What you should give back is every line from the one containing "1033x1176 pixels." through the last line of the records below, word for word and without pictures.

══════════

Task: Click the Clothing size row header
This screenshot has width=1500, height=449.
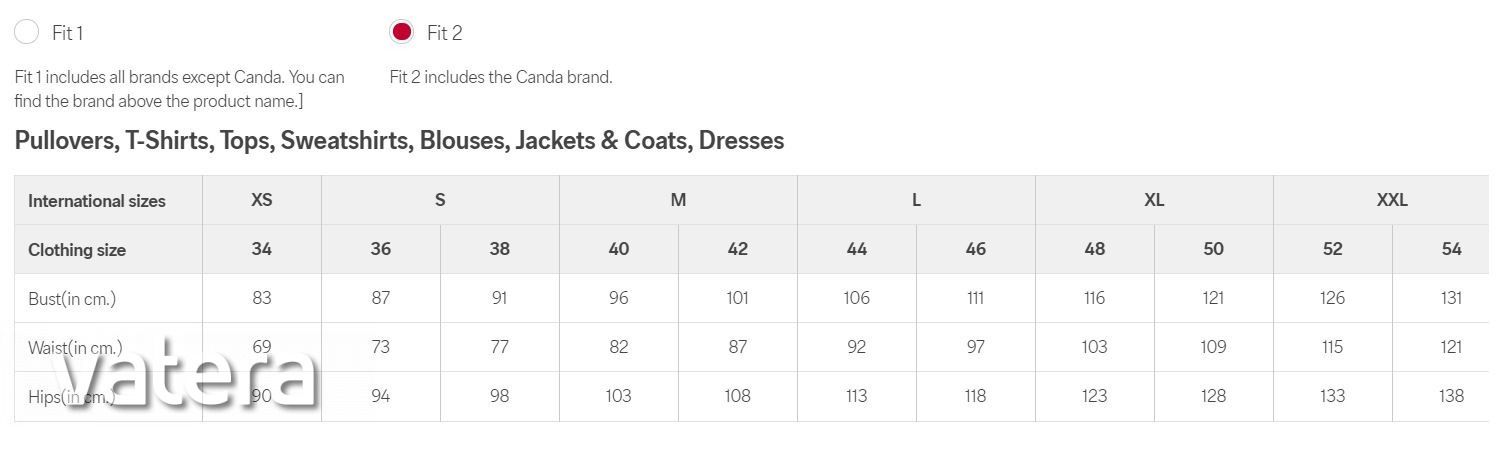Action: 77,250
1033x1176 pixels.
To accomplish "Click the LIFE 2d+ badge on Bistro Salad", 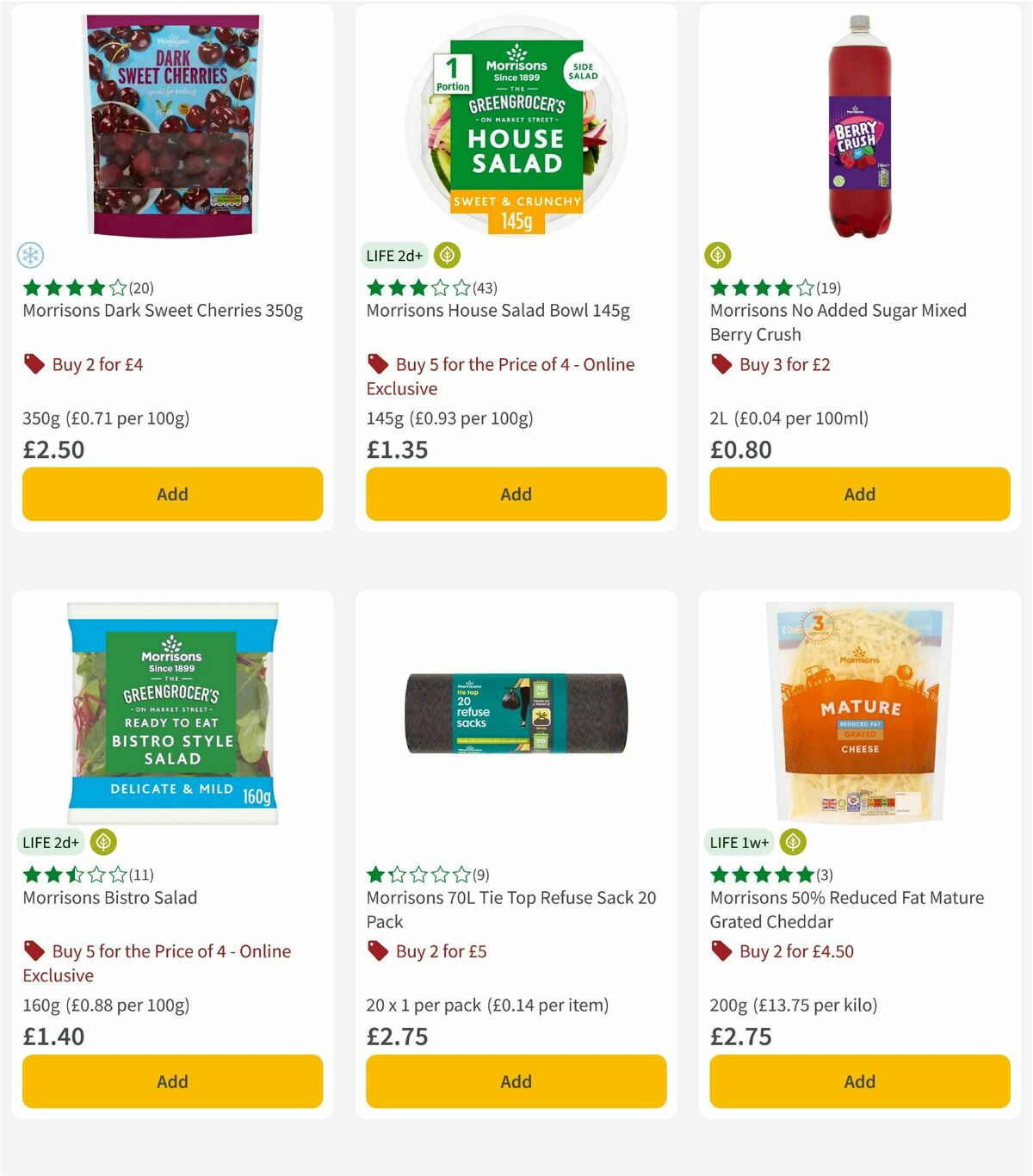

══════════

◆ COMPLETED TASK
1033x1176 pixels.
To accomplish "Click the LIFE 2d+ badge on Bistro Salad", 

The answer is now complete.